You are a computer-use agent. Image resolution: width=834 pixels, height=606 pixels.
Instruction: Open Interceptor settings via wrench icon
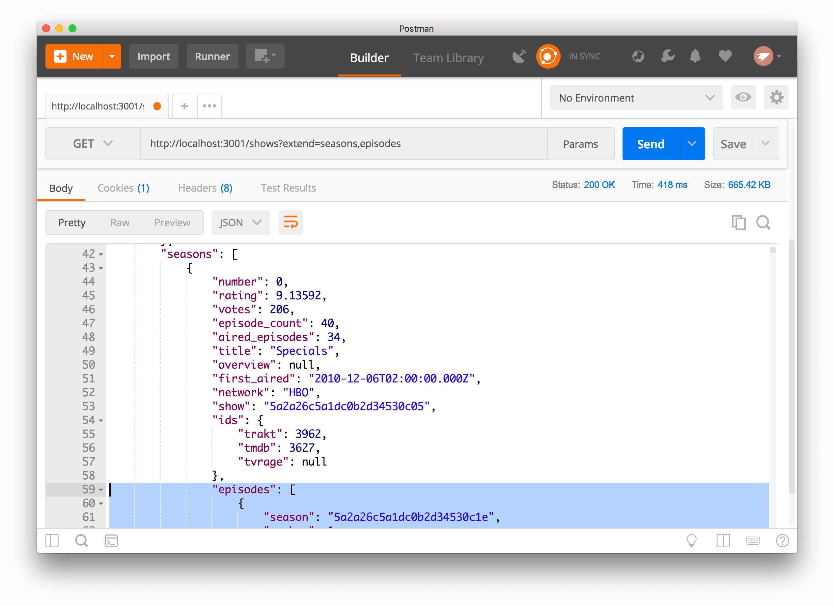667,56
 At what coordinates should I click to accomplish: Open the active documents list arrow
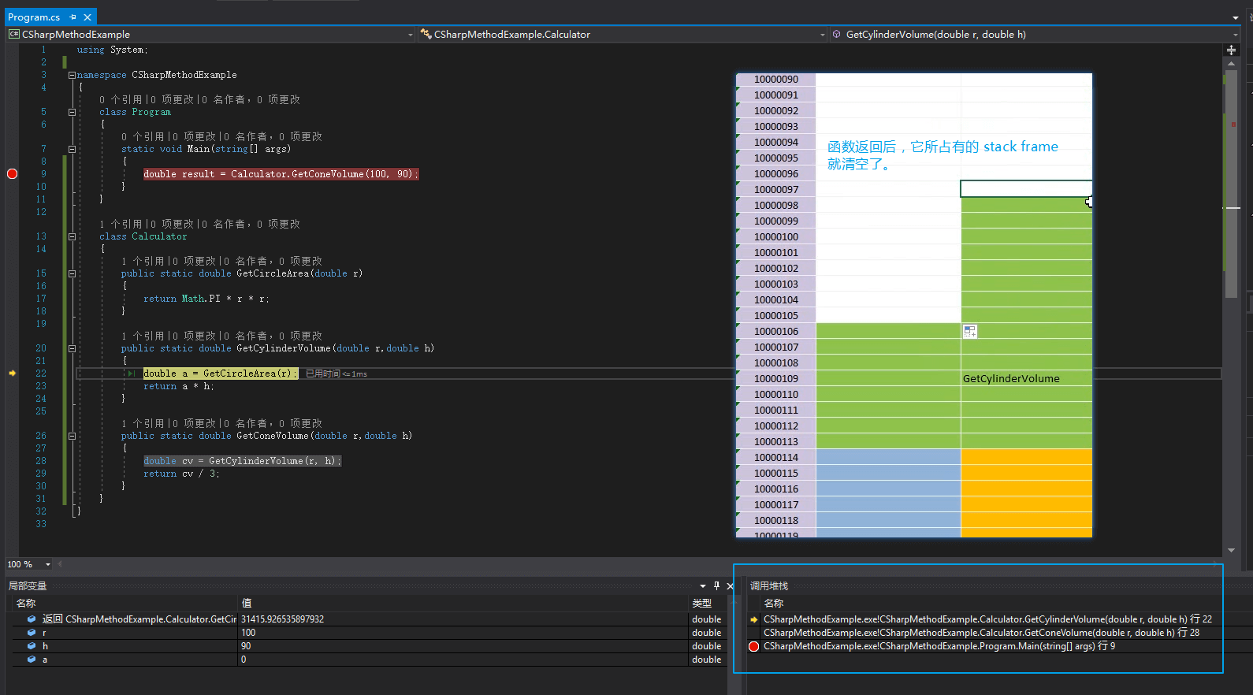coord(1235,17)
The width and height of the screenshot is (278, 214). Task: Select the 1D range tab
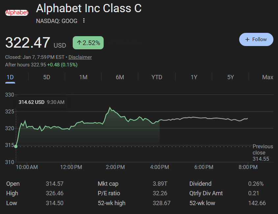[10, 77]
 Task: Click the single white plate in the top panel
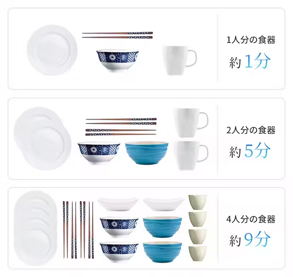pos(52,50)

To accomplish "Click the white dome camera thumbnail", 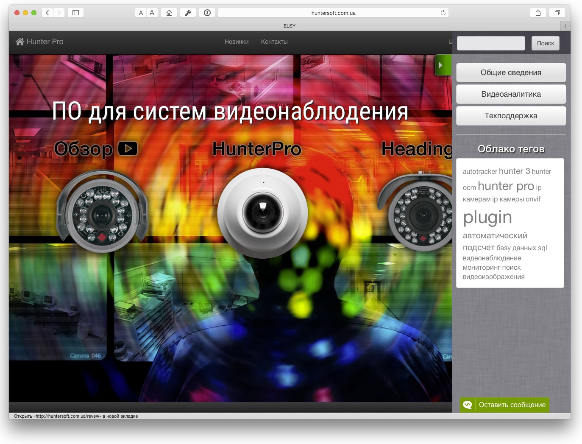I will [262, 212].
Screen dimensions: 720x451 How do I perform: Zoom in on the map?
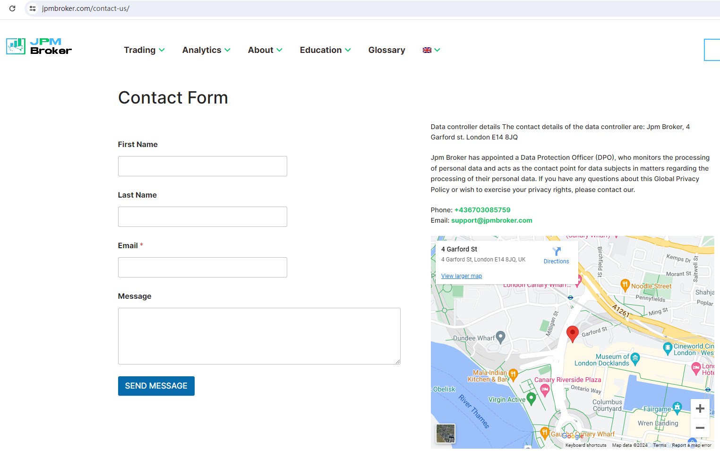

▶ [Task instructions] Count the lines in the rows above that contain the string "height", and reply with only the number.

▶ [Correct result] 2